Problem statement: Give back exactly the lines of the data below, starting with the line that has "Screen dimensions: 1239x565" and going on through the line that has "Click the 'ID".

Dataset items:
====

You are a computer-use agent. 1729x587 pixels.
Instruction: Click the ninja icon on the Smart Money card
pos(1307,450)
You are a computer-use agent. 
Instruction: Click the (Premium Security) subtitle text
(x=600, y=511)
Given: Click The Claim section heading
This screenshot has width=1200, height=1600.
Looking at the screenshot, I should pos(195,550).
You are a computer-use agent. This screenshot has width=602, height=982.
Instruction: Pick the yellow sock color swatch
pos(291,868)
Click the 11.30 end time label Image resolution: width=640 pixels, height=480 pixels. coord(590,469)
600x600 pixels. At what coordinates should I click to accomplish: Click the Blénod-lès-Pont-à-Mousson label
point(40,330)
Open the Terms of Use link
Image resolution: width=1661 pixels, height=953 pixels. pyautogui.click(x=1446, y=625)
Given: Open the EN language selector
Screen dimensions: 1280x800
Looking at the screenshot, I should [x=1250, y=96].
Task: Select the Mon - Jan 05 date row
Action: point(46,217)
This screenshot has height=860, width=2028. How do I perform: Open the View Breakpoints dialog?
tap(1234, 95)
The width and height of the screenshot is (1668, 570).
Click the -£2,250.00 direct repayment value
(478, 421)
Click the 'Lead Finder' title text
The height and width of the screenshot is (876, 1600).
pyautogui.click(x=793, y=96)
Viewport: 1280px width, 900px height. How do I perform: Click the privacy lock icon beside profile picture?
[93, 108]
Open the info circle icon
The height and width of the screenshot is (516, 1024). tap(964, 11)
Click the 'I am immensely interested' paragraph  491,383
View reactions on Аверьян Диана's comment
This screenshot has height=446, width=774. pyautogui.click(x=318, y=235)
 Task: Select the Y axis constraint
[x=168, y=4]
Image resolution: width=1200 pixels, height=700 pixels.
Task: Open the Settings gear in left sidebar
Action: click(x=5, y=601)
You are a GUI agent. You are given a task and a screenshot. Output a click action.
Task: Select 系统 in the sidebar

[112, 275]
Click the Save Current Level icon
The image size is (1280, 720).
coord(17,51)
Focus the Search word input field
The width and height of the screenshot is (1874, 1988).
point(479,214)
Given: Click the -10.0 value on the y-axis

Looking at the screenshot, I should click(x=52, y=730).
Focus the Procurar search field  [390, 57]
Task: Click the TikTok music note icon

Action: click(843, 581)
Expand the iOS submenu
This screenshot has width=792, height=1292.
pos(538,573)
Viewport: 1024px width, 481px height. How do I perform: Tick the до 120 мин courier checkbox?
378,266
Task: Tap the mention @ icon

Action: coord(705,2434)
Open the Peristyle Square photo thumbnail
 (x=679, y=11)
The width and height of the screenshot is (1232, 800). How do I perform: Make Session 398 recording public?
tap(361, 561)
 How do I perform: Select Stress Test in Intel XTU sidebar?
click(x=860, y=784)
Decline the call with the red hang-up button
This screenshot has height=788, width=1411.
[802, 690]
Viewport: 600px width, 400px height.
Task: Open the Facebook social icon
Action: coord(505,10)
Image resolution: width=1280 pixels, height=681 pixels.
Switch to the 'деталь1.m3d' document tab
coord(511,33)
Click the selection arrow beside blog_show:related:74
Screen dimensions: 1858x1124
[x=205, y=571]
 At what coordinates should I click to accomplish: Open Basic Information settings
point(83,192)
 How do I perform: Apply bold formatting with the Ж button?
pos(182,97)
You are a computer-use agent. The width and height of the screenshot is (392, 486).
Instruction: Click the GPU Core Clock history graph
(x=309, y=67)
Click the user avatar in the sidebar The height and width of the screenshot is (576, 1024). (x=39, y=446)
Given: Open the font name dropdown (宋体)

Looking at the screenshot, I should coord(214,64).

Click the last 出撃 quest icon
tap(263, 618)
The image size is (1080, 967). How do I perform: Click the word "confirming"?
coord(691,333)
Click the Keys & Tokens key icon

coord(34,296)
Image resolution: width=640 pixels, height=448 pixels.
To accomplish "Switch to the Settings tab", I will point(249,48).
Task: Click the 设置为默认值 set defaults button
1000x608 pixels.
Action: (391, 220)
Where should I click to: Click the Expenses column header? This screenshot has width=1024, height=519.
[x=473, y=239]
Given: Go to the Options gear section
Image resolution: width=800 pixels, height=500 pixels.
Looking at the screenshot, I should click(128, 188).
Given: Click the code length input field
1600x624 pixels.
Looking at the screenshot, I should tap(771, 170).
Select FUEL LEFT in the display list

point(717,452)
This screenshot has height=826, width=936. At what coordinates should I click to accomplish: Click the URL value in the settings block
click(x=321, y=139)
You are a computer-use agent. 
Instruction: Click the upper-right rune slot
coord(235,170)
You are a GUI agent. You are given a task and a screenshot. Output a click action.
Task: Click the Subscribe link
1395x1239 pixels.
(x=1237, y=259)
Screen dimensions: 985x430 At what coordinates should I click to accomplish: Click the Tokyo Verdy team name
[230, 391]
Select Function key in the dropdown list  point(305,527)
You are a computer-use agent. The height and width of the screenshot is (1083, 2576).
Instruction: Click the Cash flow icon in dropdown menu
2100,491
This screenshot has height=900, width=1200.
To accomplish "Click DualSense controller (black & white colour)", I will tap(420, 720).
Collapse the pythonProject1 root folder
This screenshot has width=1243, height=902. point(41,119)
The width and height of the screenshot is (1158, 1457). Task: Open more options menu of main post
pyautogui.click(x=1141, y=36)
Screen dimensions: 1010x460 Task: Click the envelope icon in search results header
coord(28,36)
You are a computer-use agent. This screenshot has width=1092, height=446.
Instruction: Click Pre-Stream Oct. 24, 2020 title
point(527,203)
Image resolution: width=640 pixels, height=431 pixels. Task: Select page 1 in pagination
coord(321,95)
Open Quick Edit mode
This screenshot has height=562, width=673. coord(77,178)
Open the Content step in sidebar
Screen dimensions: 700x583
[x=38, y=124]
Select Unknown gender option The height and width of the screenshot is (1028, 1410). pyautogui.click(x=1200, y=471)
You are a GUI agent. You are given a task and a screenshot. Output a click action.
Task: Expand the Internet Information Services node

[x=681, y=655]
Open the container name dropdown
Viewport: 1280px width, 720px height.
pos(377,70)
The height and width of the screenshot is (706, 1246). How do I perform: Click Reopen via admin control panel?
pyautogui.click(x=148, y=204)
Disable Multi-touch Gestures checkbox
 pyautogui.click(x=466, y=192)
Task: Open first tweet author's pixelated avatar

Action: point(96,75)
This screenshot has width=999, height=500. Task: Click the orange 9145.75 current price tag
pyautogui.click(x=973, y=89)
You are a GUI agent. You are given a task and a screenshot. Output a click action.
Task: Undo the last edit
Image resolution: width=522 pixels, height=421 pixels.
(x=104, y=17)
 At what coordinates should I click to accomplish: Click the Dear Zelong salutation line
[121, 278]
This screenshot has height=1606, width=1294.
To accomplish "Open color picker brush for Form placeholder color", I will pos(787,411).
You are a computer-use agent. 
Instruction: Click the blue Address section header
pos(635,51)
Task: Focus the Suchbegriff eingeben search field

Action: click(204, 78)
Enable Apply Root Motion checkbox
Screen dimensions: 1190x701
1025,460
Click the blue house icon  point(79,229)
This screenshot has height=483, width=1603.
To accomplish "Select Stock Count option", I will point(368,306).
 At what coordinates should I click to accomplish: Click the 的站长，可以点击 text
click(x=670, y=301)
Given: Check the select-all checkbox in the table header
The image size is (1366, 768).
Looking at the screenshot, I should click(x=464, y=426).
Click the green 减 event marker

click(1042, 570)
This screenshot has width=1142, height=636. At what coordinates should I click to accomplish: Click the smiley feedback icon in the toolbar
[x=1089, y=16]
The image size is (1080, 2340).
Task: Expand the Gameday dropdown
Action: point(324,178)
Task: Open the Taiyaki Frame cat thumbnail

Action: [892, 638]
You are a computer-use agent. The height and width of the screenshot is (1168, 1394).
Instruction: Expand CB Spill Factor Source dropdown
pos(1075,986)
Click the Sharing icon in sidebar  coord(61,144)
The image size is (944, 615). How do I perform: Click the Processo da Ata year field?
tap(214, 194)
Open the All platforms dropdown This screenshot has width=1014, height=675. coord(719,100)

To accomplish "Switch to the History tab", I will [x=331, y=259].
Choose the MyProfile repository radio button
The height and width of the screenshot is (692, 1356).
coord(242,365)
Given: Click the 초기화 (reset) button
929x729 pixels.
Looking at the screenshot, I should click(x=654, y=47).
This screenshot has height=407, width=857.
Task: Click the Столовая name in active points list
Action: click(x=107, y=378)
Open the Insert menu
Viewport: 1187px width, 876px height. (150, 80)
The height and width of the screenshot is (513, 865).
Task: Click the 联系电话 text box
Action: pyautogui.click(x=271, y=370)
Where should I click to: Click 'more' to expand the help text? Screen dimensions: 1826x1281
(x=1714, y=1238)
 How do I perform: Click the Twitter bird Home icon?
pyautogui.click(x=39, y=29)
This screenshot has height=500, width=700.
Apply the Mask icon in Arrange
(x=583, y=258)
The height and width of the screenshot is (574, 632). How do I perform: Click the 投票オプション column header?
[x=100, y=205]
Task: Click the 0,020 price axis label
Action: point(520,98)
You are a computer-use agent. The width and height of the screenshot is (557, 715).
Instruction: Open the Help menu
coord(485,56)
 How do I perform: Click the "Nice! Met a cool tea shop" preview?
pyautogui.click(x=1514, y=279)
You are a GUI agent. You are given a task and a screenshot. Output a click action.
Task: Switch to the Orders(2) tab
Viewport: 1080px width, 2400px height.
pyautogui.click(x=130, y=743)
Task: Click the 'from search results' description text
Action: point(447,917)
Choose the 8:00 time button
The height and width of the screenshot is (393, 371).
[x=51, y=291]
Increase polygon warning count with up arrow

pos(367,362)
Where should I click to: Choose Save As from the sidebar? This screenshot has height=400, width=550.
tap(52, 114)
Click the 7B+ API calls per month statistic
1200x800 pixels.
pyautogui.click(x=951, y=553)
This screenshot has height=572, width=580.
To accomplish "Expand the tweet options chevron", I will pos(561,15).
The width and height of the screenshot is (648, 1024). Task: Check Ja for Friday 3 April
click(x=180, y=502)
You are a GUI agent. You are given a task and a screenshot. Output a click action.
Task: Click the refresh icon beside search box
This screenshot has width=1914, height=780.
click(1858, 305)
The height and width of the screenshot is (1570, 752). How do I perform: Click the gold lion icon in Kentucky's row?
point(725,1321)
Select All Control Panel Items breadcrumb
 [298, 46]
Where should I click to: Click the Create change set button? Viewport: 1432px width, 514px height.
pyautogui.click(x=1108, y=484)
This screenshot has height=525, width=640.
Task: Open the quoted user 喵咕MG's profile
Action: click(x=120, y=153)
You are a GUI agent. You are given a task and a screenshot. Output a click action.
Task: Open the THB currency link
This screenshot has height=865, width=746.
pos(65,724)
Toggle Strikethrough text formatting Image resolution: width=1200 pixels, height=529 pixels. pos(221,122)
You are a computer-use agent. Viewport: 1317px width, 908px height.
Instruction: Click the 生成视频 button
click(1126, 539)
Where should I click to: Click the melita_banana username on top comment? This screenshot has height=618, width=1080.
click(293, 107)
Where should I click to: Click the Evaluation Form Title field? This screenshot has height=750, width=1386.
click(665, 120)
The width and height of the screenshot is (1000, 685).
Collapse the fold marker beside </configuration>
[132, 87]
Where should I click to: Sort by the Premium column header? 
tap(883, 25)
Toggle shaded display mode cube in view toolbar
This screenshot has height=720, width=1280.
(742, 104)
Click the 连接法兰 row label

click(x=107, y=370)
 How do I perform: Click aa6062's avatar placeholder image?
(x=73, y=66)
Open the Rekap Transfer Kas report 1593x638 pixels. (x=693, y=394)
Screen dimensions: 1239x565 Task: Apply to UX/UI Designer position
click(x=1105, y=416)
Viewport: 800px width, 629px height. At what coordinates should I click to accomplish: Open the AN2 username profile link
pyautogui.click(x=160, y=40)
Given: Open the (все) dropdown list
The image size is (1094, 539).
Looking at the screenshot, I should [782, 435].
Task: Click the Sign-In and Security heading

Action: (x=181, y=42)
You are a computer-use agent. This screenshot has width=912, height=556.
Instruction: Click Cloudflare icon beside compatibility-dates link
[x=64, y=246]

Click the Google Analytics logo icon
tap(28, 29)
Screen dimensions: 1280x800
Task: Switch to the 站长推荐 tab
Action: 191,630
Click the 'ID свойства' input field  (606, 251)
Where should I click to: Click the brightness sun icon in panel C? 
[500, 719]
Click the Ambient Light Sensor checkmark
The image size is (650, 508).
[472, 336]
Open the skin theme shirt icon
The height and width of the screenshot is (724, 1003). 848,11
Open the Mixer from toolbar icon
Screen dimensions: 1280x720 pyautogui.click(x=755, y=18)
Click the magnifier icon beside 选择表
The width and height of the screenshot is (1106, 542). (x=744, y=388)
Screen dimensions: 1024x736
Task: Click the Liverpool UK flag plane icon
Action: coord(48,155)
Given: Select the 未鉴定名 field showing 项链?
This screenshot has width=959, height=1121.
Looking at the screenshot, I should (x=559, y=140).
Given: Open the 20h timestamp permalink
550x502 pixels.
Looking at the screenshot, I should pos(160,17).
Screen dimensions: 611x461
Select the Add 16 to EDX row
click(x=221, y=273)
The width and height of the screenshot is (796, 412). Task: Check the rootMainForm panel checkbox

====

Finished task:
Screen dimensions: 1239x565 Task: Apply to UX/UI Designer position
click(x=1105, y=416)
Viewport: 800px width, 629px height. At what coordinates should I click to accomplish: Open the AN2 username profile link
pyautogui.click(x=160, y=40)
Given: Open the (все) dropdown list
The image size is (1094, 539).
Looking at the screenshot, I should [782, 435].
Task: Click the Sign-In and Security heading

Action: (x=181, y=42)
You are a computer-use agent. This screenshot has width=912, height=556.
Instruction: Click Cloudflare icon beside compatibility-dates link
[x=64, y=246]

Click the Google Analytics logo icon
tap(28, 29)
Screen dimensions: 1280x800
Task: Switch to the 站长推荐 tab
Action: 191,630
Click the 'ID свойства' input field  (606, 251)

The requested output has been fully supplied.